Coming into this year, several longtime krewes – Iris, Themis, ALLA, Okeanos and Pygmalion – were established Grounds Krewe customers. For the boxes destined for specific krewes, Davis’ team creates custom stickers. Each box, whether generic or krewe-specific, also is tagged with a QR code that links to more information about who made the product and why it is considered sustainable.
Grounds Krewe made 130,000 throws for krewe orders this year alone, Davis said. Selling directly to krewes is influential because the social clubs make money to sustain their activities by buying in bulk and selling the merchandise to float riders, he added.
More than 80% of the products sold by Grounds Krewe are made in Louisiana. Many more are made elsewhere along the Gulf Coast. Here are the top five sustainable throws:
- Every year, Ground Krewe’s most popular throw is a jambalaya mix made by Jambalaya Girl, a small business based in New Orleans. “It’s kind of a perfect throw,” said Davis. “It’s relatively affordable. It’s unique as a food item, so tourists are fascinated by it. It’s got a great shelf life and it’s delicious.”
- The second most popular throw is a soap bar made by Avanni Soaps, a one-woman business based in Port Allen, La. This year, artisan Princess Newbold also made shampoo bars for Grounds Krewe out of her garage. “She was selling a few bars at a time on Etsy when I first found her,” said Davis. “Now she’s got a guaranteed order of at least 15,000 bars per year.”
- Coming in third is a lemon-sugar hand scrub made by K&G Bath & Body Plus, a local business run by two women in Raceland, La. The scrubs are already a favorite toiletry option for crawfish boils, to remove the pepper and oils that can get in eyes or irritate delicate skin.
- Number four on the list is a biodegradable glitter kit made by Glitter Nymph, a small business in New Orleans. The bio-glitter is made from the fibers of highly renewable Eucalyptus trees instead of the microplastics lurking in traditional glitter kits.
- For the gardeners comes the fifth-most popular throw, the Louisiana Native Flower Starter Kit, which is created with seeds produced and collected locally by the Native Plant Initiative of Greater New Orleans.
Davis said his work purchasing bulk orders from small businesses supports what’s become a “local, sustainable-throw economy.” Roughly 2,400 volunteers work to condense the products into small, throw-sized packaging. To keep costs down for riders, Grounds Krewe leverages its status as a non-profit to solicit grants that help cover overhead.
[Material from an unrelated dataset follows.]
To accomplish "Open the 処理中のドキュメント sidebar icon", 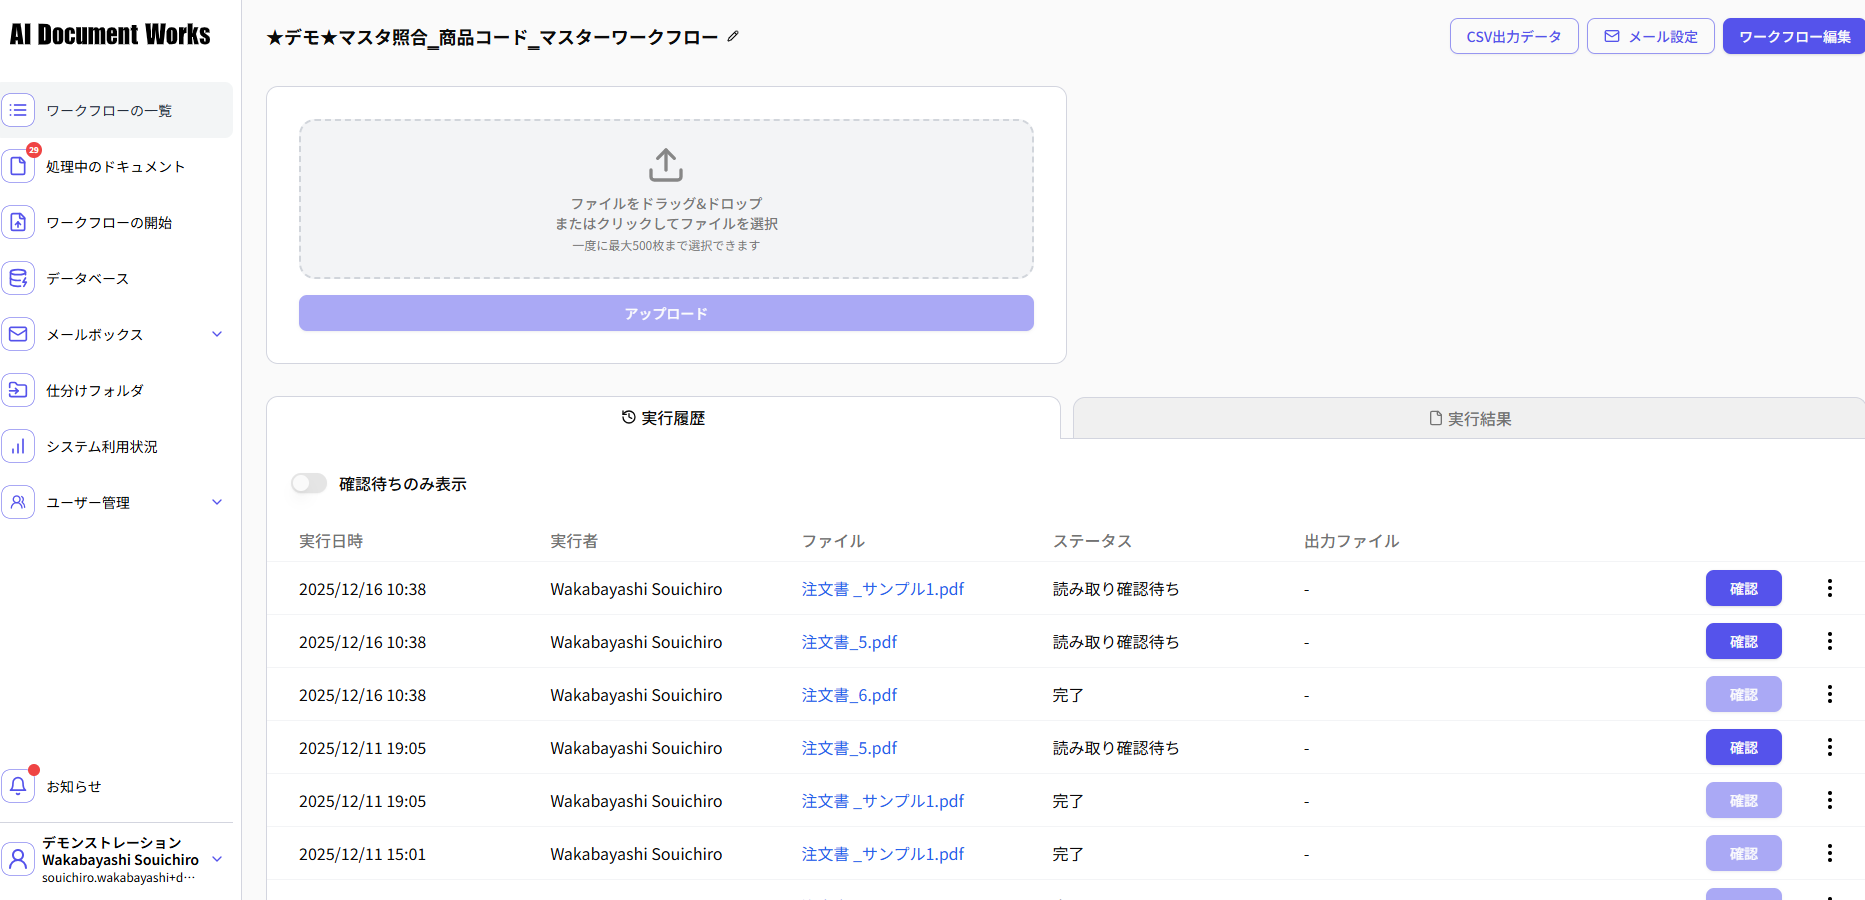I will click(x=18, y=165).
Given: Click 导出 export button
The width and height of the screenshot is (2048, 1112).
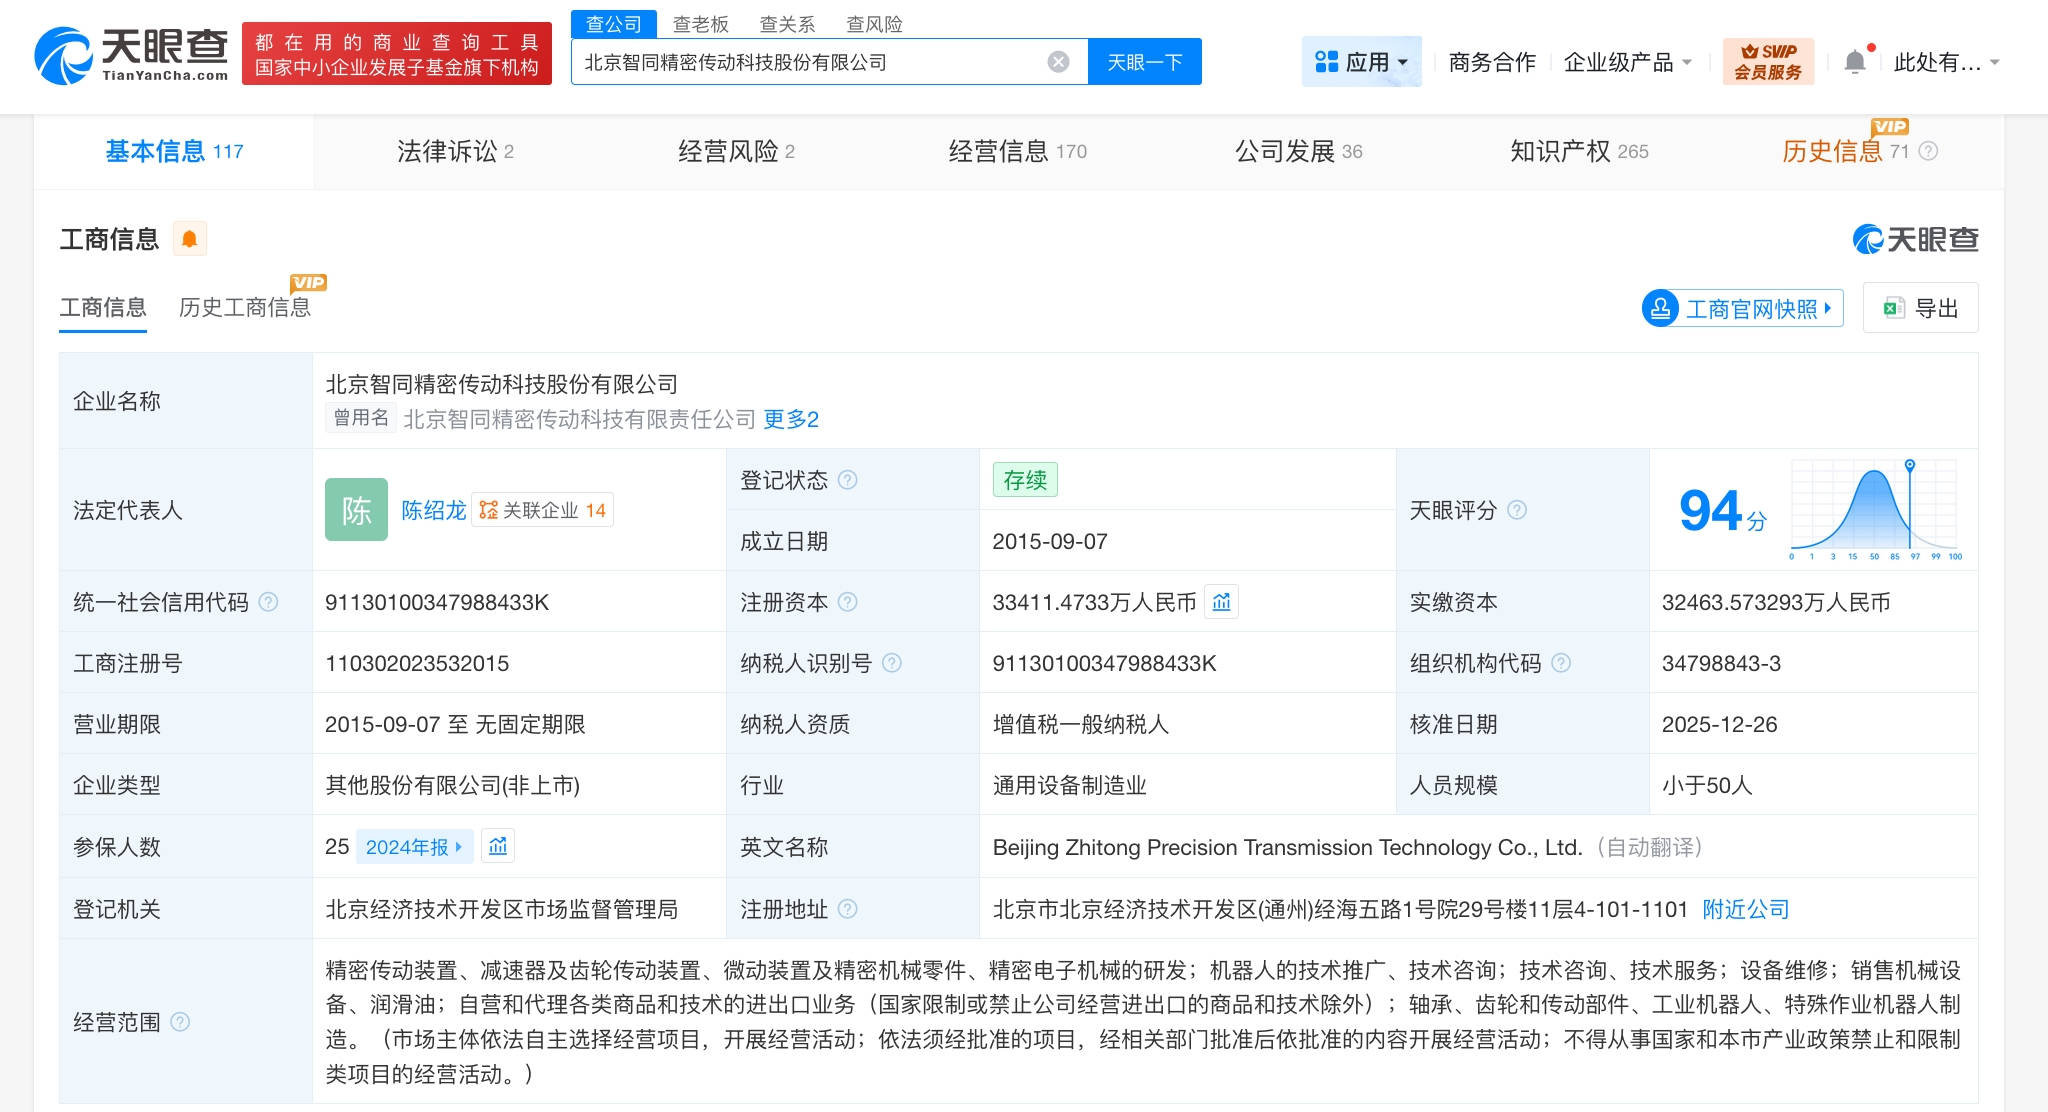Looking at the screenshot, I should (x=1920, y=308).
Years ago, Davis identified the Krewe of Iris as an ideal partner. Founded in 1917, Iris is the oldest and now largest all-female Krewe in New Orleans. This year, Grounds Krewe struck an additional partnership with Rex, one of the oldest participating Mardi Gras krewes, dating back to 1872. More than a century ago, Rex became the first krewe to toss throws to crowds from every float in their parade, according to Carnival historians.
Leaders of the iconic Rex krewe, known for parading down St. Charles Avenue on Mardi Gras Day carrying King Rex, the proclaimed “King of Carnival,” gave Grounds Krewe a moment of fame during an NBC Carnival broadcast.
“Rex is the original krewe to toss a parade throw,” said Davis. “When you have the captain of the krewe in the float den talking to the Today Show about sustainability and how this is the future of throws, that’s a really big moment for us.”